#### DATA SHOWN
--- begin ---

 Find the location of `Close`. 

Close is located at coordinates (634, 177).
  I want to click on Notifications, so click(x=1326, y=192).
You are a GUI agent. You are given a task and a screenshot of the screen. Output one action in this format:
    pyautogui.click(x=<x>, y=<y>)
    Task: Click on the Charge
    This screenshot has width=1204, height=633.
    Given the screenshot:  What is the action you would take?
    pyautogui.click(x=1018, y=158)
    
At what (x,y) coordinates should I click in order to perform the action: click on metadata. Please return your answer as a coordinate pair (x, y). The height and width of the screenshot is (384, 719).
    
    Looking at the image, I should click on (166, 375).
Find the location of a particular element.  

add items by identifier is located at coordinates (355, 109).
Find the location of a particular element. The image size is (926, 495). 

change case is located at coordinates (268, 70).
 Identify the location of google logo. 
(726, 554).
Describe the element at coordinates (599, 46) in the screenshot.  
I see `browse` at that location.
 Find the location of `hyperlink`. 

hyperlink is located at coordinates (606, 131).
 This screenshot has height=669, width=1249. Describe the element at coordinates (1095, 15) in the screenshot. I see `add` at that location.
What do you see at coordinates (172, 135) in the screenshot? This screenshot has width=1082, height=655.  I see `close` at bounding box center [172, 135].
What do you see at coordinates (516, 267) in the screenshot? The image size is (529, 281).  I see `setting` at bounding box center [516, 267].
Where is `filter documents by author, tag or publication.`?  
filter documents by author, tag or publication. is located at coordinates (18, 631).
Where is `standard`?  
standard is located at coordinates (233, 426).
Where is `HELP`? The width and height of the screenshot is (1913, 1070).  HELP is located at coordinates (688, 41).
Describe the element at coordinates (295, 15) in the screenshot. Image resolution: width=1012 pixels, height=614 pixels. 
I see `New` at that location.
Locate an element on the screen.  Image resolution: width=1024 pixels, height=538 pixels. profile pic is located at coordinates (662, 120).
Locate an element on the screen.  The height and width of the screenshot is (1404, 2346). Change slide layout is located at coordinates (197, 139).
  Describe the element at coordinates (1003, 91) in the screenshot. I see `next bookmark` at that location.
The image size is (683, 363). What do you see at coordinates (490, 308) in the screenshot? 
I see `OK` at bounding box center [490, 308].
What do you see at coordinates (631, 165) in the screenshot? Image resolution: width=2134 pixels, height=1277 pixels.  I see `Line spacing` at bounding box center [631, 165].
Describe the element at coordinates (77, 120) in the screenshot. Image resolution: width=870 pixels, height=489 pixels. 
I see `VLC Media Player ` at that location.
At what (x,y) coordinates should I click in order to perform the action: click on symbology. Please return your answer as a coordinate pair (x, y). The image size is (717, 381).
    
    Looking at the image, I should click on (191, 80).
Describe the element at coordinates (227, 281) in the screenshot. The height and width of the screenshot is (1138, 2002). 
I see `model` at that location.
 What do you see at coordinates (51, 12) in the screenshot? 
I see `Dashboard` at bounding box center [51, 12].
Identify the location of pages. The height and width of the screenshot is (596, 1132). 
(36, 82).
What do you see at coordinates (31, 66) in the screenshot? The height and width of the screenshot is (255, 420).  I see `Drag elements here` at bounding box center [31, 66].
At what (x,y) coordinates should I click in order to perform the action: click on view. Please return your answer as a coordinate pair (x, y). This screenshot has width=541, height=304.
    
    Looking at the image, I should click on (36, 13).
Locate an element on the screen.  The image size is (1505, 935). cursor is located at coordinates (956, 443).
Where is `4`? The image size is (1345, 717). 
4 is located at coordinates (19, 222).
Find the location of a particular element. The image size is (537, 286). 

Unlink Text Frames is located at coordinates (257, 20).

--- end ---

Echo back, word for word, the stretch from the line containing "is (537, 286)." through the end of the items above.

Find the location of a particular element. The image size is (537, 286). 

Unlink Text Frames is located at coordinates (257, 20).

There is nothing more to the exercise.